Schweinebauer: Darum ist Fleisch so billig

von Redaktion

VON ALEXANDRA PÖHLER

Theißing – In zwei Reihen stehen die Sauen, links und rechts vom Gang, eingepfercht im schwülen Stall. Dass sie dort so stehen, hat einen Grund: Sie warten auf Georg. In einer separaten Box grunzt der schwarz gefleckte haarige Eber vor sich hin. Er muss später im Gang hin und her traben, damit die Sauen ihn riechen können, wenn Martin Walser sie befruchtet. „Die Sauen sind aber jetzt schon rauschig“, erklärt er.

Der 64-Jährige ist Schweinezüchter und -mäster in Theißing bei Ingolstadt. Er trägt Blaumann, Mütze, Gummistiefel. Mit seiner Frau Renate hat er den Betrieb von den Schwiegereltern übernommen. Seit 2011 ist auch Sohn Matthias dabei.
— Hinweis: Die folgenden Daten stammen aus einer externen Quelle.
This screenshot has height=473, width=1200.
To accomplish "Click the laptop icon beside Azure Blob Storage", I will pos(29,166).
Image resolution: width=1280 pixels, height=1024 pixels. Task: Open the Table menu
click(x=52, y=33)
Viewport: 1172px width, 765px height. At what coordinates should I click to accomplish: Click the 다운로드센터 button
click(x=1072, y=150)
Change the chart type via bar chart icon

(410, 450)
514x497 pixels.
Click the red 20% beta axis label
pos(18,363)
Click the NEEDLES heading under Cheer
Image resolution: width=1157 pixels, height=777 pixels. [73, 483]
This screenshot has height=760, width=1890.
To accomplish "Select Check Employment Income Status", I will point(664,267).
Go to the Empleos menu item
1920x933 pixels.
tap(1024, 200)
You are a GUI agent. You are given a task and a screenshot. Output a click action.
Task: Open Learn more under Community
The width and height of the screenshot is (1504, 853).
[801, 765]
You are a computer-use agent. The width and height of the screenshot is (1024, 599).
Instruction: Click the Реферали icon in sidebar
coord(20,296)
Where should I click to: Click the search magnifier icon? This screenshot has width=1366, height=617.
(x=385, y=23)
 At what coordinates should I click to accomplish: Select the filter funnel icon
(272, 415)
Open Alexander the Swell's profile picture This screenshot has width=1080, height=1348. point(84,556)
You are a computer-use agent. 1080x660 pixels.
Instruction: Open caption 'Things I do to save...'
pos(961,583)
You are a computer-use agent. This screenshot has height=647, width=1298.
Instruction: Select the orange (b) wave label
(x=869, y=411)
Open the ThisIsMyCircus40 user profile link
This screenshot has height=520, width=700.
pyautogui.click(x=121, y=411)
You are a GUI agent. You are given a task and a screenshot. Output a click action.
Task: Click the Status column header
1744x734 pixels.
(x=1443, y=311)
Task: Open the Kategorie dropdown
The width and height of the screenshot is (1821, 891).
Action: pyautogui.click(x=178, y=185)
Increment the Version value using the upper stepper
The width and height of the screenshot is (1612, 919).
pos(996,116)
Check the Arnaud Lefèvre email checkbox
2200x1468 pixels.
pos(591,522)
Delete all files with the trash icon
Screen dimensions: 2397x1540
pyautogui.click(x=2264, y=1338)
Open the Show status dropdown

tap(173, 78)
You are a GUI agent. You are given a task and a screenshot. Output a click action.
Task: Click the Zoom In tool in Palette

Die Walsers führen ihren Hof in „Haltungsform 1“. Es ist die niedrigste zulässige Stufe in Deutschland. Stallhaltung auf Spaltenboden. Hier entsteht das Fleisch, das Özdemir im Visier hat. Auch Walser findet, dass mit dem System was nicht stimmt. Für ein Kilo Fleisch bekomme er aktuell 1,20 Euro – bei Produktionskosten von 1,40 bis 1,45 Euro. „Wir arbeiten umsonst“, klagt er, aber man könne die Mast nicht zeitweise einstellen, nur weil der Preis nicht stimmt. Gründe für den Preisverfall seien Corona, die afrikanische Schweinepest und der Tönnies-Skandal. „Überstehen können wir das nur, weil wir den Kartoffelanbau als zweites Standbein haben, die Hallen abbezahlt sind und wir als Familie zusammenhalten. Der Preis muss wieder hochgehen!“

Özdemir hatte jüngst betont, Fleisch müsse teurer werden, Landwirte sollten mehr Unterstützung erhalten und die Schweinehaltung müsse tier- und umweltgerechter werden. Alles Punkte, denen Walser für sich gesehen nicht widersprechen will. Aber die Probleme seien vielfältig, sagt er, während er sich auf den Weg in die nächste der drei Hallen seines Betriebs macht. „Politische Forderungen nach mehr Klimaschutz und Tierwohl setzen Landwirte unter Druck“, sagt Walser. „Es besteht ein Zielkonflikt zwischen Tierwohl und Klimaschutz. Ein Bespiel: Die Stallhaltung hat in Bezug auf die Freisetzung von Ammoniak in die Atmosphäre die beste Klimabilanz.“ Wenn sich die Lage für deutsche Schweinehalter nicht verbessere, würden immer mehr Betriebe die Produktion einstellen. Er wolle kein Schwarzmaler sein, sagt der 64-jährige, aber das könne auch Einfluss auf die Versorgungssicherheit haben. „Irgendwann könnte die Frage im Raum stehen, ob wir unsere Bevölkerung noch ernähren können.“ Zumindest mit Fleisch, das sich jeder leisten kann.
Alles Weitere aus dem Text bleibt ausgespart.